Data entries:
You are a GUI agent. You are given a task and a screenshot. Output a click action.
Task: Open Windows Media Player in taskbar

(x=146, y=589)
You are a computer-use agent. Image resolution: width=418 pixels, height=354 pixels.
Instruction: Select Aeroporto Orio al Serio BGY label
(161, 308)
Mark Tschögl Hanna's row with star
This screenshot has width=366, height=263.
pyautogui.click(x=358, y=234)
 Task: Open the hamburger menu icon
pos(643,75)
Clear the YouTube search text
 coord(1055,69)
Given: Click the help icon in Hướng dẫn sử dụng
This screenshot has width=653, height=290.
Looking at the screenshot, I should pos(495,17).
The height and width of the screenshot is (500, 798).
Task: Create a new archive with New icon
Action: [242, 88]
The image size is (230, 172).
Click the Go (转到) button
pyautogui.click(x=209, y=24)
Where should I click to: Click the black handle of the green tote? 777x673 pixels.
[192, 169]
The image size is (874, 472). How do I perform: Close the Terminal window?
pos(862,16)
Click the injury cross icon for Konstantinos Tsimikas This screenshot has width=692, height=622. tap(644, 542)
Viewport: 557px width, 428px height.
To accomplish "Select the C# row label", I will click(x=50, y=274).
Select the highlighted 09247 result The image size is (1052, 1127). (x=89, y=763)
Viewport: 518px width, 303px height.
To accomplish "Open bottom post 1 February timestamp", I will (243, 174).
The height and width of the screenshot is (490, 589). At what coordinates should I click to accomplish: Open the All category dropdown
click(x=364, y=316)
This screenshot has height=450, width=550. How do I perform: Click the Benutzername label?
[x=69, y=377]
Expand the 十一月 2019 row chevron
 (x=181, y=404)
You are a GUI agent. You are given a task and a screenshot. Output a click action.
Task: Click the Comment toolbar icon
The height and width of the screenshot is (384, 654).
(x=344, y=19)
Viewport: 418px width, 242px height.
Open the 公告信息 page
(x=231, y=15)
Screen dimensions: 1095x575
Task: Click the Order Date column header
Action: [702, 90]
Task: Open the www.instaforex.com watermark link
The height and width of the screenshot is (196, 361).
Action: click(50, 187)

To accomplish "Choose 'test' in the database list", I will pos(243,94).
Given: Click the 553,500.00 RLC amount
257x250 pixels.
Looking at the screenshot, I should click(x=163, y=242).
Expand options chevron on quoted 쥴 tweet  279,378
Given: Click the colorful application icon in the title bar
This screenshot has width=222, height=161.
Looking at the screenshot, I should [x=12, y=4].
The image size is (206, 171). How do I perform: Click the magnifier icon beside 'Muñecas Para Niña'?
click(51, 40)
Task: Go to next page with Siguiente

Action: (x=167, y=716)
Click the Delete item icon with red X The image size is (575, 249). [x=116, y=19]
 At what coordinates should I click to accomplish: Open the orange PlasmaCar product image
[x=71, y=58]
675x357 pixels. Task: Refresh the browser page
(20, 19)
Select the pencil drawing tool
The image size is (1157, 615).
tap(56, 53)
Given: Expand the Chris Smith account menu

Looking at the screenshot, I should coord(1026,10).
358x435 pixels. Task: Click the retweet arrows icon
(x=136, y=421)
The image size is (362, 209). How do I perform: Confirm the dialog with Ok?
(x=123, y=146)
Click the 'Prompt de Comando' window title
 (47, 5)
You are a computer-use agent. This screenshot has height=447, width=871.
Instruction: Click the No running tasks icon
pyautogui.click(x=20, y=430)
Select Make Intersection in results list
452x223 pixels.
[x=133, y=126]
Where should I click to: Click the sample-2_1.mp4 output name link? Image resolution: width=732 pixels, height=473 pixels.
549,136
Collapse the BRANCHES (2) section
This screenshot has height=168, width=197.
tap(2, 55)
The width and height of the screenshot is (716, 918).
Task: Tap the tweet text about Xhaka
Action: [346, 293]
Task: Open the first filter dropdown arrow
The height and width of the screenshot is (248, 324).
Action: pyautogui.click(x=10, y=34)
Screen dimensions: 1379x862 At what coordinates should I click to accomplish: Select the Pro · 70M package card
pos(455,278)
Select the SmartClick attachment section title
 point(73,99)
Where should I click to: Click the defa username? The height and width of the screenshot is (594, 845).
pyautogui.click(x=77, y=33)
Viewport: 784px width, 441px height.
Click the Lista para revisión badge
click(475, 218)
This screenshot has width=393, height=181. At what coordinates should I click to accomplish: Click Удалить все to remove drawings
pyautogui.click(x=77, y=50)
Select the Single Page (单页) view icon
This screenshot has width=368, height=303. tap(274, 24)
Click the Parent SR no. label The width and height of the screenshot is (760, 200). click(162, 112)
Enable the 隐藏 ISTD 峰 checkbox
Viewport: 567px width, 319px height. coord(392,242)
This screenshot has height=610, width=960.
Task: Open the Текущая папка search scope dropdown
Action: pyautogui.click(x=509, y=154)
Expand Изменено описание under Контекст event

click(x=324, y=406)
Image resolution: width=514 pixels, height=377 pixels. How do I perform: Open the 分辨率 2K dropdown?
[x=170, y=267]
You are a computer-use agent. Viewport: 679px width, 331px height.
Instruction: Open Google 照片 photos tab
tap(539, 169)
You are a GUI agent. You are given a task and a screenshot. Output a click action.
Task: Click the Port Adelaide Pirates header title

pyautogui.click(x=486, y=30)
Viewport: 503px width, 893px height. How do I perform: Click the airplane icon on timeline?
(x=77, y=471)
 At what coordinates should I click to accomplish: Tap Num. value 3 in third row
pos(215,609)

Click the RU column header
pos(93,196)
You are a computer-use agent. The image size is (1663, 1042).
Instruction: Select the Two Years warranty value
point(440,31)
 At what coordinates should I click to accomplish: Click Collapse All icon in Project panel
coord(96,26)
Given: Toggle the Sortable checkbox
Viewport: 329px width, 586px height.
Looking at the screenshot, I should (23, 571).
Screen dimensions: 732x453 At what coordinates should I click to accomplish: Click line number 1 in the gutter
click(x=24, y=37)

PROBLEM TO SOLVE
Every entry in the data should be returned exactly.

TASK ANSWER
You are a GUI agent. You are given a task and a screenshot. Output a click action.
Task: Open Windows Media Player in taskbar

(x=146, y=589)
You are a computer-use agent. Image resolution: width=418 pixels, height=354 pixels.
Instruction: Select Aeroporto Orio al Serio BGY label
(161, 308)
Mark Tschögl Hanna's row with star
This screenshot has width=366, height=263.
pyautogui.click(x=358, y=234)
 Task: Open the hamburger menu icon
pos(643,75)
Clear the YouTube search text
 coord(1055,69)
Given: Click the help icon in Hướng dẫn sử dụng
This screenshot has width=653, height=290.
Looking at the screenshot, I should pos(495,17).
The height and width of the screenshot is (500, 798).
Task: Create a new archive with New icon
Action: [242, 88]
The image size is (230, 172).
Click the Go (转到) button
pyautogui.click(x=209, y=24)
Where should I click to: Click the black handle of the green tote? 777x673 pixels.
[192, 169]
The image size is (874, 472). How do I perform: Close the Terminal window?
pos(862,16)
Click the injury cross icon for Konstantinos Tsimikas This screenshot has width=692, height=622. tap(644, 542)
Viewport: 557px width, 428px height.
To accomplish "Select the C# row label", I will click(x=50, y=274).
Select the highlighted 09247 result The image size is (1052, 1127). (x=89, y=763)
Viewport: 518px width, 303px height.
To accomplish "Open bottom post 1 February timestamp", I will (243, 174).
The height and width of the screenshot is (490, 589). At what coordinates should I click to accomplish: Open the All category dropdown
click(x=364, y=316)
This screenshot has height=450, width=550. How do I perform: Click the Benutzername label?
[x=69, y=377]
Expand the 十一月 2019 row chevron
 (x=181, y=404)
You are a GUI agent. You are given a task and a screenshot. Output a click action.
Task: Click the Comment toolbar icon
The height and width of the screenshot is (384, 654).
(x=344, y=19)
Viewport: 418px width, 242px height.
Open the 公告信息 page
(x=231, y=15)
Screen dimensions: 1095x575
Task: Click the Order Date column header
Action: [702, 90]
Task: Open the www.instaforex.com watermark link
The height and width of the screenshot is (196, 361).
Action: click(50, 187)

To accomplish "Choose 'test' in the database list", I will pos(243,94).
Given: Click the 553,500.00 RLC amount
257x250 pixels.
Looking at the screenshot, I should click(x=163, y=242).
Expand options chevron on quoted 쥴 tweet  279,378
Given: Click the colorful application icon in the title bar
This screenshot has width=222, height=161.
Looking at the screenshot, I should [x=12, y=4].
The image size is (206, 171). How do I perform: Click the magnifier icon beside 'Muñecas Para Niña'?
click(51, 40)
Task: Go to next page with Siguiente

Action: (x=167, y=716)
Click the Delete item icon with red X The image size is (575, 249). [x=116, y=19]
 At what coordinates should I click to accomplish: Open the orange PlasmaCar product image
[x=71, y=58]
675x357 pixels. Task: Refresh the browser page
(20, 19)
Select the pencil drawing tool
The image size is (1157, 615).
tap(56, 53)
Given: Expand the Chris Smith account menu

Looking at the screenshot, I should coord(1026,10).
358x435 pixels. Task: Click the retweet arrows icon
(x=136, y=421)
The image size is (362, 209). How do I perform: Confirm the dialog with Ok?
(x=123, y=146)
Click the 'Prompt de Comando' window title
 (47, 5)
You are a computer-use agent. This screenshot has height=447, width=871.
Instruction: Click the No running tasks icon
pyautogui.click(x=20, y=430)
Select Make Intersection in results list
452x223 pixels.
[x=133, y=126]
Where should I click to: Click the sample-2_1.mp4 output name link? Image resolution: width=732 pixels, height=473 pixels.
549,136
Collapse the BRANCHES (2) section
This screenshot has height=168, width=197.
tap(2, 55)
The width and height of the screenshot is (716, 918).
Task: Tap the tweet text about Xhaka
Action: [346, 293]
Task: Open the first filter dropdown arrow
The height and width of the screenshot is (248, 324).
Action: pyautogui.click(x=10, y=34)
Screen dimensions: 1379x862 At what coordinates should I click to accomplish: Select the Pro · 70M package card
pos(455,278)
Select the SmartClick attachment section title
 point(73,99)
Where should I click to: Click the defa username? The height and width of the screenshot is (594, 845).
pyautogui.click(x=77, y=33)
Viewport: 784px width, 441px height.
Click the Lista para revisión badge
click(475, 218)
This screenshot has width=393, height=181. At what coordinates should I click to accomplish: Click Удалить все to remove drawings
pyautogui.click(x=77, y=50)
Select the Single Page (单页) view icon
This screenshot has width=368, height=303. tap(274, 24)
Click the Parent SR no. label The width and height of the screenshot is (760, 200). click(162, 112)
Enable the 隐藏 ISTD 峰 checkbox
Viewport: 567px width, 319px height. coord(392,242)
This screenshot has height=610, width=960.
Task: Open the Текущая папка search scope dropdown
Action: pyautogui.click(x=509, y=154)
Expand Изменено описание under Контекст event

click(x=324, y=406)
Image resolution: width=514 pixels, height=377 pixels. How do I perform: Open the 分辨率 2K dropdown?
[x=170, y=267]
You are a computer-use agent. Viewport: 679px width, 331px height.
Instruction: Open Google 照片 photos tab
tap(539, 169)
You are a GUI agent. You are given a task and a screenshot. Output a click action.
Task: Click the Port Adelaide Pirates header title

pyautogui.click(x=486, y=30)
Viewport: 503px width, 893px height. How do I perform: Click the airplane icon on timeline?
(x=77, y=471)
 At what coordinates should I click to accomplish: Tap Num. value 3 in third row
pos(215,609)

Click the RU column header
pos(93,196)
You are a computer-use agent. The image size is (1663, 1042).
Instruction: Select the Two Years warranty value
point(440,31)
 At what coordinates should I click to accomplish: Click Collapse All icon in Project panel
coord(96,26)
Given: Toggle the Sortable checkbox
Viewport: 329px width, 586px height.
Looking at the screenshot, I should (23, 571).
Screen dimensions: 732x453 At what coordinates should I click to accomplish: Click line number 1 in the gutter
click(x=24, y=37)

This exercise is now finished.